Stored entries:
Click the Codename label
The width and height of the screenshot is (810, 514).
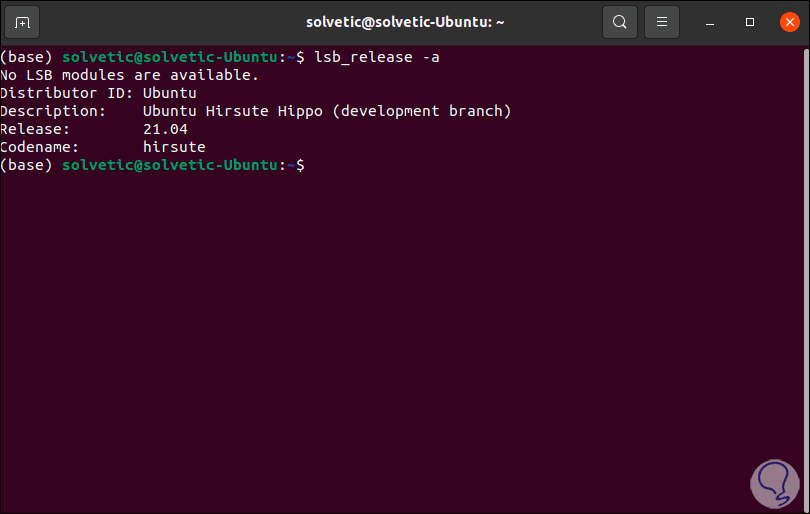coord(40,147)
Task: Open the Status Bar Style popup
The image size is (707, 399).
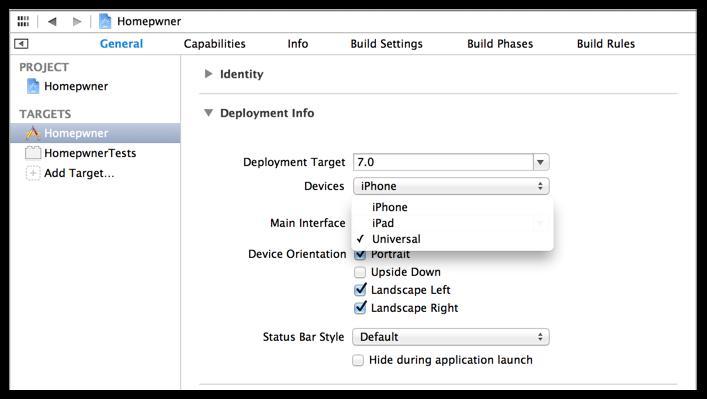Action: coord(451,337)
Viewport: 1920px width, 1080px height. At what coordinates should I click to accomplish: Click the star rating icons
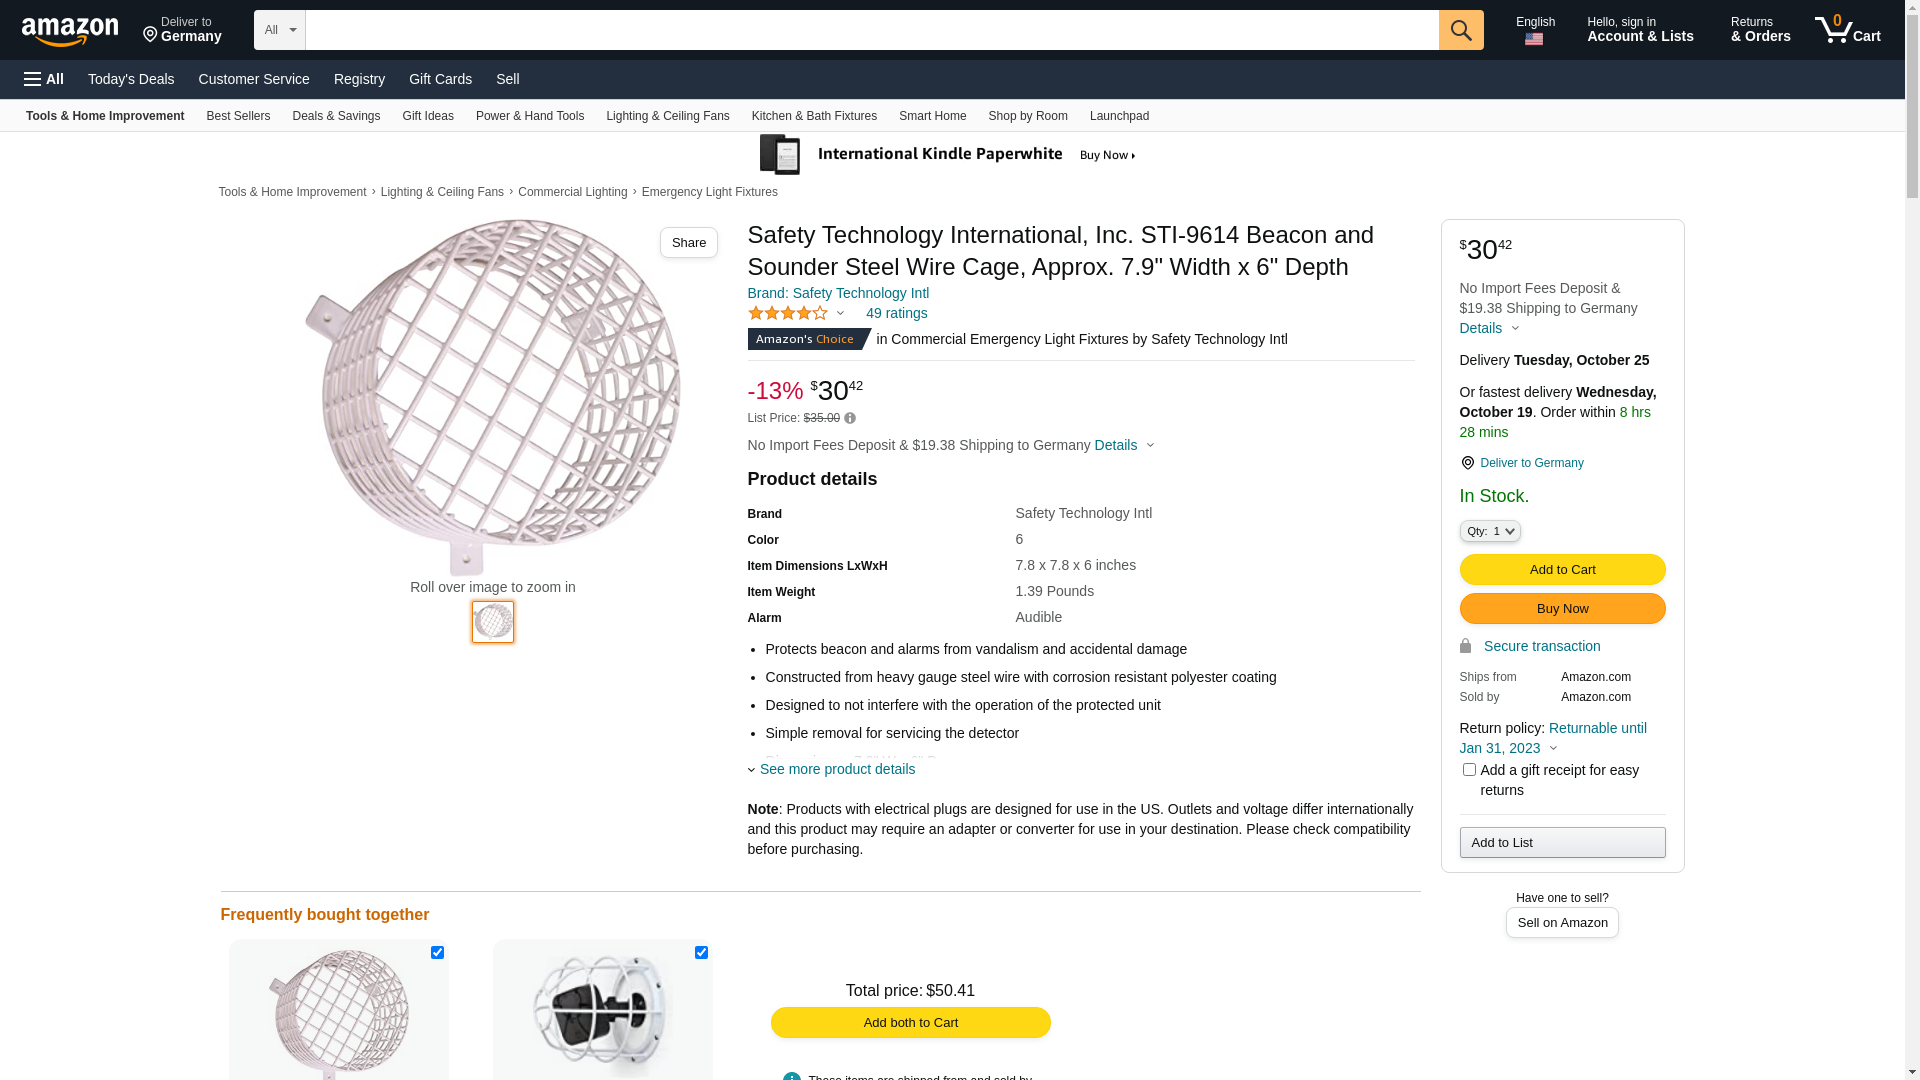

- **WHAT TO WORK ON**
Only the number is wanted: how many lines in the data include the word "Click"?

- **EXERCISE ANSWER**
2